Aber wer las sein Buch? Wie hoch war die Verbreitung? Es ist leider nicht mehr zu recherchieren. Außer der lobenden Rezension in den „Berlinischen Nachrichten“ vom 20. Mai 1756 gab es keine überregionale Pressekommunikation. Nur noch wenige Originalexemplare sind nachgewiesen, eines davon in der Universitätsbibliothek Göttingen.
(Faksimile-Nachdruck 2002, Beier & Beran, ISBN 3-930036-64-9 mit Biografie Pfaff)
Die landesweite generell katastrophale zahnärztliche Patientenversorgung besserte sich nur sehr langsam. Pfaffs Lehrbuch kostete 16, mit besserem Papier 20 Groschen. Zum Vergleich: ein Knecht verdiente damals 2 Groschen als Tageslohn.
Seine hohe Ethik und sein soziales Engagement sind beispielhaft. Er wurde (im Gegensatz zum Franzosen Fauchard) weder reich noch eitel.
Bei seinen Behandlungen hat seine Frau vermutlich nicht nur zugeschaut, sondern auch assistiert.
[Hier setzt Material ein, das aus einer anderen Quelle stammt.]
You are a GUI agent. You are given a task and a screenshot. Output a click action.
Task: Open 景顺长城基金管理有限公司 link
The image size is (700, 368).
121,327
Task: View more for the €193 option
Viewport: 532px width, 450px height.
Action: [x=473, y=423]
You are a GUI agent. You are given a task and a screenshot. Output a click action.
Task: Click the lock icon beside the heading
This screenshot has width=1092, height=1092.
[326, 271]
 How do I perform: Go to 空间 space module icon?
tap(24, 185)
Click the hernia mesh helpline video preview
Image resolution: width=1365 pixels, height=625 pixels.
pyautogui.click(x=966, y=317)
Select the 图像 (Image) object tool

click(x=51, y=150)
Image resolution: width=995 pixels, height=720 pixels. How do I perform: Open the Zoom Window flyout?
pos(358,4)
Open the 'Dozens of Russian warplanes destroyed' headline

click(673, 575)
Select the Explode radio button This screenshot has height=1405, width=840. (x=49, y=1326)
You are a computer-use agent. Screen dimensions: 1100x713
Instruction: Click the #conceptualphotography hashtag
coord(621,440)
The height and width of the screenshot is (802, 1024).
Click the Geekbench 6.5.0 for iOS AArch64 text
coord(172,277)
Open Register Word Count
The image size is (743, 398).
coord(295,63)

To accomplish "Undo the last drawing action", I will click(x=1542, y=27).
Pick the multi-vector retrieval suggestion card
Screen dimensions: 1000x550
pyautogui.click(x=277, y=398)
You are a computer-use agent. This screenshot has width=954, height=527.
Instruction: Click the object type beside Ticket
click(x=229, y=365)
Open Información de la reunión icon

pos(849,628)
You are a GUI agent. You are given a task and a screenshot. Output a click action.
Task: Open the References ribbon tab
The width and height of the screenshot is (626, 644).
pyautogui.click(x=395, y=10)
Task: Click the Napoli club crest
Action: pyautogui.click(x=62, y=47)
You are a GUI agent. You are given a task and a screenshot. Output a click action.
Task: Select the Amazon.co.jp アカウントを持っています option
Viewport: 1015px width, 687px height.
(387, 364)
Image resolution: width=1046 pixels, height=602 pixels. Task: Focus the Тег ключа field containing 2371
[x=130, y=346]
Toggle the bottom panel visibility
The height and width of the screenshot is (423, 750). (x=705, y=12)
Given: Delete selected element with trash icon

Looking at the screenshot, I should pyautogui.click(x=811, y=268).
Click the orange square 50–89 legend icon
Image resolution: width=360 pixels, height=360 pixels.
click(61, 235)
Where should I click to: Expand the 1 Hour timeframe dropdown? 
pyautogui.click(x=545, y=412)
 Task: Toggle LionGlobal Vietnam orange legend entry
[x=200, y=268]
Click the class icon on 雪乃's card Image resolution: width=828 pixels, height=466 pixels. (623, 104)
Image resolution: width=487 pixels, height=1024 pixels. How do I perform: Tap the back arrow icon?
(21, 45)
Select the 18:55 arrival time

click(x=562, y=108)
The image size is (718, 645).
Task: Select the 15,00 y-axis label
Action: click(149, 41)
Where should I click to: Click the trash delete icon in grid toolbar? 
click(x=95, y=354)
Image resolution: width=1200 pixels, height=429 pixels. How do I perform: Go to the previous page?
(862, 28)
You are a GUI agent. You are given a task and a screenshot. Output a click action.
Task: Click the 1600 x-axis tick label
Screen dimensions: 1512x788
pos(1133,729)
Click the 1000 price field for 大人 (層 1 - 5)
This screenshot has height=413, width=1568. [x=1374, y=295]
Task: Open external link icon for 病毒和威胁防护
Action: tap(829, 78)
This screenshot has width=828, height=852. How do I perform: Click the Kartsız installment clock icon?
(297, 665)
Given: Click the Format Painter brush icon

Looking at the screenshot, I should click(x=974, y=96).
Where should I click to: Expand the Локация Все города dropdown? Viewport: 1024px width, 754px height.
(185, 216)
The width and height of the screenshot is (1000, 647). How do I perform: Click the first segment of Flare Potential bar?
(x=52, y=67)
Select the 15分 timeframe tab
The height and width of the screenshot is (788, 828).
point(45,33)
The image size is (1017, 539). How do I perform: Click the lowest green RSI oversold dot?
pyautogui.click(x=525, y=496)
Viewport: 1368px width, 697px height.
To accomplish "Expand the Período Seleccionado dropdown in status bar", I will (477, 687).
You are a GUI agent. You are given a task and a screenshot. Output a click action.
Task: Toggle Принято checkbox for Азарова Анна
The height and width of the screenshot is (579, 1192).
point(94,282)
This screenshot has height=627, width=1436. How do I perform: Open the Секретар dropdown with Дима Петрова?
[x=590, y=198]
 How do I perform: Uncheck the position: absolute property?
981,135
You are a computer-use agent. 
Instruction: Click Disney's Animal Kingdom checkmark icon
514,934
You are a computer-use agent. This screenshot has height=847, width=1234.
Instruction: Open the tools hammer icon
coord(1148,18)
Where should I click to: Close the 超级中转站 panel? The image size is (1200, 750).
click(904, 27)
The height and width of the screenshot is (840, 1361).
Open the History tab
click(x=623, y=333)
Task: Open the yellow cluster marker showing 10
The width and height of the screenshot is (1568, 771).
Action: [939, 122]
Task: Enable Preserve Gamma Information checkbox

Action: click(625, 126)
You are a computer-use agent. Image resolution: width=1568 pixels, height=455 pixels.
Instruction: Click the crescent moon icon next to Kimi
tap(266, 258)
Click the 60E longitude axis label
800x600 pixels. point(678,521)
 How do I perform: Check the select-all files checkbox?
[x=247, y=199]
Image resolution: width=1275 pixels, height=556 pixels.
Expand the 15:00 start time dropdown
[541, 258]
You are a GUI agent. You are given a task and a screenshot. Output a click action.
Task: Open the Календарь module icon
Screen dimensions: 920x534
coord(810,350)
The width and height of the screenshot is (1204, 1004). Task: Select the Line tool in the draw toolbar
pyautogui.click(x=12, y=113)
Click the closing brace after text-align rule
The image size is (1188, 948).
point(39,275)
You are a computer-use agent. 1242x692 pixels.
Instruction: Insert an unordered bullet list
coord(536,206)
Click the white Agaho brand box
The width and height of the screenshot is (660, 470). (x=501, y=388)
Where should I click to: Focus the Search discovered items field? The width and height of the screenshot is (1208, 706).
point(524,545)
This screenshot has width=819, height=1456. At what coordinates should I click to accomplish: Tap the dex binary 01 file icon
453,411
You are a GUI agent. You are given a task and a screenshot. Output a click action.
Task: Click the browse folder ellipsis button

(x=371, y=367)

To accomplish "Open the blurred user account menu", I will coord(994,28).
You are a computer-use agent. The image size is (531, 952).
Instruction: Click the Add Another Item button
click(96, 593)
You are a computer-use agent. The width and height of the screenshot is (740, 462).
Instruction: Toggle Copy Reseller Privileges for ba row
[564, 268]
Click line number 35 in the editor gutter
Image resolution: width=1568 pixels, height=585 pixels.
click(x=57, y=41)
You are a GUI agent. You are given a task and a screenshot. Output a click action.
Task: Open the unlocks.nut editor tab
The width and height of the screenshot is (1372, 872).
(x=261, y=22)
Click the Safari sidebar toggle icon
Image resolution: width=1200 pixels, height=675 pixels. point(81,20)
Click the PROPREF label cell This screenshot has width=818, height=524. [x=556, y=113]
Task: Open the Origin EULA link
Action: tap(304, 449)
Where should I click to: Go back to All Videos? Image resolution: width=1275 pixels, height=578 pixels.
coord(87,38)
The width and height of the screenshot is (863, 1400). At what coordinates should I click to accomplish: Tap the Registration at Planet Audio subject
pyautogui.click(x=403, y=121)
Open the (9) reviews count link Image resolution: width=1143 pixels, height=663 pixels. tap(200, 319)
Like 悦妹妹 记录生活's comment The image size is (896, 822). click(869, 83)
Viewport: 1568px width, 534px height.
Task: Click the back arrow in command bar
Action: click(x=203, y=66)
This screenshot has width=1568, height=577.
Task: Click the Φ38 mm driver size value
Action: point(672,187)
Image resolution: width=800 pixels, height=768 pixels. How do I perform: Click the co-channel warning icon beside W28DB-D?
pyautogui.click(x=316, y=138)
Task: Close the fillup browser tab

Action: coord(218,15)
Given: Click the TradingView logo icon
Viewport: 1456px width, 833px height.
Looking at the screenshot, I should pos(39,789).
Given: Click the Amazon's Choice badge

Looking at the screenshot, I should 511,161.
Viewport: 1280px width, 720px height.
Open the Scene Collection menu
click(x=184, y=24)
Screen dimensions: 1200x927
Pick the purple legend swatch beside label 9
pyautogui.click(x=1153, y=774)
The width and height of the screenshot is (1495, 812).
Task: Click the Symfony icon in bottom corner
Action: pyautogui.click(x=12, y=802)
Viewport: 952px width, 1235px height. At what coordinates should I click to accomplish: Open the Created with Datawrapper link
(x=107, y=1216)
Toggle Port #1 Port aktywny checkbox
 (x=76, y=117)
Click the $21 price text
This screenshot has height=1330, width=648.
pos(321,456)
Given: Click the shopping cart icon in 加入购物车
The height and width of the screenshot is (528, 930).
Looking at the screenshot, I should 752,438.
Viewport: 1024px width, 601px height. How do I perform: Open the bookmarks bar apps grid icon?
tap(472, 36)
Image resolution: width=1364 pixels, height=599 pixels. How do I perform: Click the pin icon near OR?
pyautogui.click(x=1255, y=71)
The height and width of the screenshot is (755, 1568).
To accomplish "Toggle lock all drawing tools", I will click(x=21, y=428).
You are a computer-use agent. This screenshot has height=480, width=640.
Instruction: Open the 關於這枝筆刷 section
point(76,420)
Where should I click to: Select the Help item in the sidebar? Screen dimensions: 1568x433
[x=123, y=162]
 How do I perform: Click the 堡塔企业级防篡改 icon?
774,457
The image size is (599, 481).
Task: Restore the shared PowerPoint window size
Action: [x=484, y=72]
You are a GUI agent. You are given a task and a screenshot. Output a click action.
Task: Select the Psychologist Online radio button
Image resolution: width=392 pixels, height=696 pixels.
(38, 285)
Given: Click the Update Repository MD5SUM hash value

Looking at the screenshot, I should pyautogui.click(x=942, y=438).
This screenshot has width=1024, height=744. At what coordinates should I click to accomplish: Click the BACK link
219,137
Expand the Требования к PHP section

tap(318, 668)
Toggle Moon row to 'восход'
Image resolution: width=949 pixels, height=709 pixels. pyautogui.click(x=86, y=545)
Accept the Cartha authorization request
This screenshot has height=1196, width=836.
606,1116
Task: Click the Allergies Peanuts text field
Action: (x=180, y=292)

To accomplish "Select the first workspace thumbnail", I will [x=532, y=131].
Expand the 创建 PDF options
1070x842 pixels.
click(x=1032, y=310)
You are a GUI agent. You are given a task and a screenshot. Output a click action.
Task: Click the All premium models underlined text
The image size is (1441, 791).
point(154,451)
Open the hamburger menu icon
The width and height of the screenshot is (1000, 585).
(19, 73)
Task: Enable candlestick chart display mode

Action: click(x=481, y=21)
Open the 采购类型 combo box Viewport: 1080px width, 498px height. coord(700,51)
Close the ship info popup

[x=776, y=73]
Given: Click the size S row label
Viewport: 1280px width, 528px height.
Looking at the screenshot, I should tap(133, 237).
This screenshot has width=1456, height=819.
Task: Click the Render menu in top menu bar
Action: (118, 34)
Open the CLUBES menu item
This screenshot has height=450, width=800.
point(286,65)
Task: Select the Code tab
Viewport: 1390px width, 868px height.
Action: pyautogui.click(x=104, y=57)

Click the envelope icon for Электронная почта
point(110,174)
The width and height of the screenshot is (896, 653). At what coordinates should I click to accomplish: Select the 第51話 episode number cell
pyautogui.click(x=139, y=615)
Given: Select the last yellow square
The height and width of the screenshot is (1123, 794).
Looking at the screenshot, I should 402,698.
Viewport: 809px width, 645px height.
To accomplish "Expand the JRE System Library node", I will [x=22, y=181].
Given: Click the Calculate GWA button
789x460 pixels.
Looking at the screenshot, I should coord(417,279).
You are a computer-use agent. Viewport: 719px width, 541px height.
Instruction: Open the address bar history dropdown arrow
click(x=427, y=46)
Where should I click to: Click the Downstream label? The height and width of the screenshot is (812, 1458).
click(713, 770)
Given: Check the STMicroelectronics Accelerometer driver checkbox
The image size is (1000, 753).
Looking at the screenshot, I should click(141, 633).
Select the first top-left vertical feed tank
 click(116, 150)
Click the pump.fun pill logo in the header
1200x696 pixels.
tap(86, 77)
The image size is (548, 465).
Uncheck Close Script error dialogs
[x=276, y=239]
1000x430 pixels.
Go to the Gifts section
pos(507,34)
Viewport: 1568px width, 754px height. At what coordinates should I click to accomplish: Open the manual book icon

Nur so ist es zu erklären, dass nach Pfaffs Tod seine Witwe in den „Berliner Nachrichten“ 1769 mehrfach inserierte:
„Die verwitwete Hofräthin Pfaffin machet denjenigen so ihrer Hülfe in Mund- und Zahnkuren benötiget, bekannt daß sie ihre Logis verändert, und nunmehro in der Breitenstraße im Pohlmanischen Hauss eine Treppe hoch wohnet. Denen Kindern sämtlicher Waysenhäuser dienet sie ohnentgeltlich“.
Auch darin spiegelt sich das große soziale Engagement der kinderlosen Familie Pfaff. Möglicherweise hat sie nicht nur Kinder beraten und behandelt, mancher Rat und manche Hilfe kam sicher auch Erwachsenen zugute.
Dorothea Sophia Pfaff als eine der ersten Zahnärztinnen zu bezeichnen, ginge aber sicherlich zu weit.
Nach den vorliegenden literarischen Zeugnissen und deren Interpretation waren Philipp Pfaff und seine Frau Dorothea Sophia erfolgreiche, aber bescheidene Persönlichkeiten mit herausragenden Fähigkeiten und vorbildlichem humanitärem Engagement gegenüber ihren Mitmenschen und Patienten. Die warme, menschliche, gütige Art kommt in vielen Zitaten zum Ausdruck.
Philipp Pfaff starb arm, am 4. März 1766 mit 53 Jahren an der „Brustkrankheit“. Pfaff hatte sich wohl von seinen Patienten an der damals verbreiteten Tuberkulose angesteckt.